Get Ur Mise On

I’ve been working from home for the last four out of five days this week while a small swarm of contractors, clad in combinations of denim workshirts and white Tyvek coveralls, have been shuttling back and forth above and below me into attic and crawlspace, upgrading our modest 1950s home into an more energy-efficient, climate controlled living space. It’s fantastic to finally see all this much-needed work happening around me and observe how these practiced trade crews approach their jobs.

It’s also been a huge distraction.

In the abstract, working from home for most of the week seemed like it would be rather easy to do: I filled my sweet heavy-duty HighEdWeb tote bag with all the paperwork and files I thought I might need and brought it home. All that plus my laptop and wifi and I could do all the work I need to do from the comfort of my kitchen table. Or so I thought.

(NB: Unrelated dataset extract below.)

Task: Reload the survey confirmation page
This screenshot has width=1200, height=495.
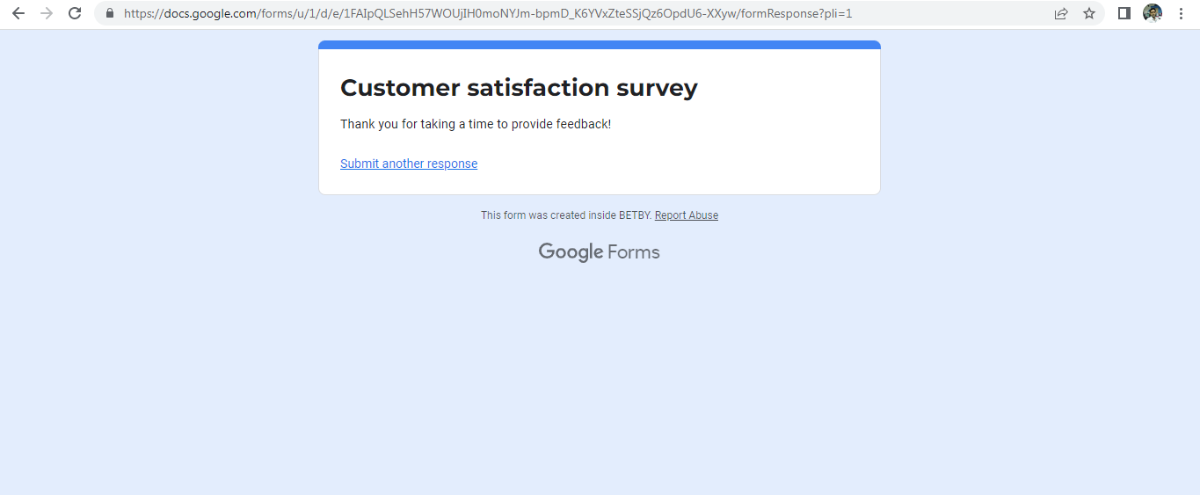Action: 74,14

I did okay for the first day, catching up on email, and even participating in a meeting via phone. But by day two I was losing serious ground, and going a bit stir crazy. There was something about the change in environment I wasn’t used to at all, and it became almost physically difficult for me to stay focused on work for more than 10-15 minutes at a time.

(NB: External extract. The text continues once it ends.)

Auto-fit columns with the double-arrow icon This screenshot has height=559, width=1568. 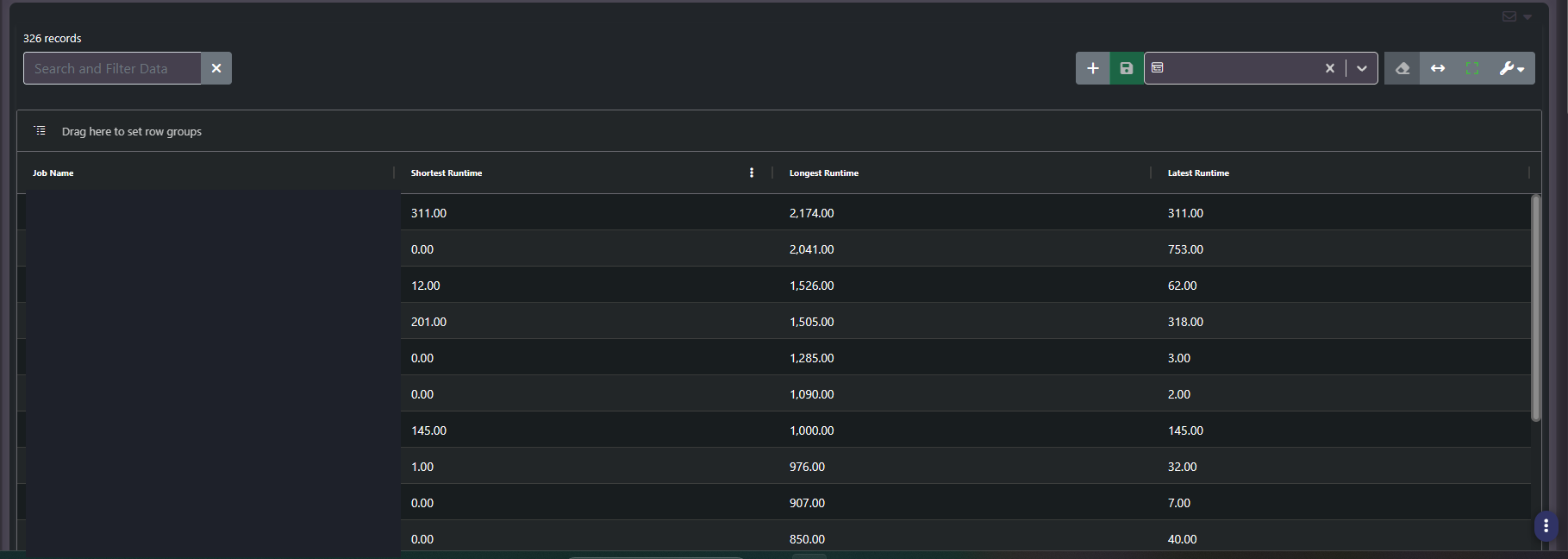click(x=1438, y=68)
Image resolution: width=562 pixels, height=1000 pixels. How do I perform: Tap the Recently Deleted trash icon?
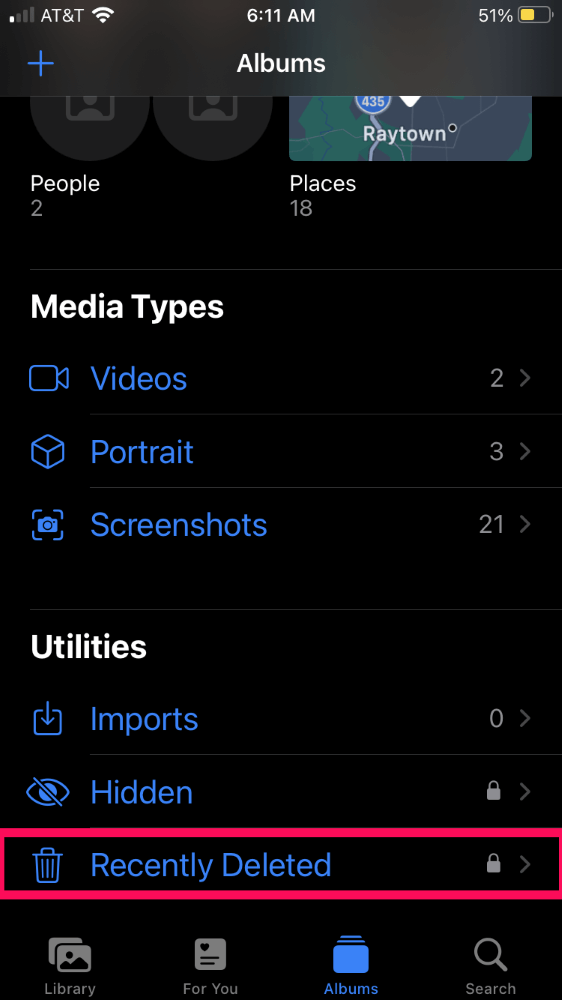[x=48, y=865]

Sure, part of it was due to the fact that there were workmen noisily installing ductwork in the space below me for much of the day, coming in and out of the house with tools and listening to rock radio at a modest volume—nothing I couldn’t block out with my own headphones, and hey, whatever they need to do their best work I’m not going to tell them to change.

And if that had really been the core of what was distracting me, it would have made me anxious or agitated, but instead my lack of focus was more like a listlessness, an inability to move from one task to the other without getting up to rummage for snacks. I got really good at that part.

start-being-more-productive

It wasn’t until midway through Day Three that I realized what was missing, the one thing I have in my office that didn’t and couldn’t pack in my tote bag to work from home: my mise-en-place.

If you’re familiar with my “Human At Work” talk  you know that this was a concept I learned from chefs; mise-en-place is French for “put in place” and in professional kitchens (where it’s often just referred to as mise) that means to having a workstation that is clean and organized, with all your tools within reach, and all the ingredients you need prepared and ready to use. NPR did a great exploration of this a while back if you want to learn more, but the takeaways for me have always been the importance of optimizing your workstation for the work at hand, and then cleaning as you go.

I have really good mise at my office. I had zero mise working at home, and it took me too long to realize it, but once I was able to set that up I found my workflow moved so much better. Suddenly I didn’t have to keep getting up to look for something, which inevitably led to distraction chain reactions. Instead I got all my pens and pencils and charging cables where I needed them; set up my notebook and folders in the right spot to review while I typed. Coffee mug on my right for fueling through my database building, Rubik’s cube and deck of cards on my left for deep thinking.

And the “clean as you go” part of mise-en-place can’t be forgotten either. Part of what really makes the whole philosophy work is to be continuously cleaning up your workspace between tasks. Now, working electronically may make that seem less important, but I like to think of it not so much about cleaning away debris as it is about resetting the workspace for what’s next. Sometimes just taking a few extra breaths, a quick stretch, walking to the kitchen for a coffee refill, makes doing what’s next easier and more efficient over time.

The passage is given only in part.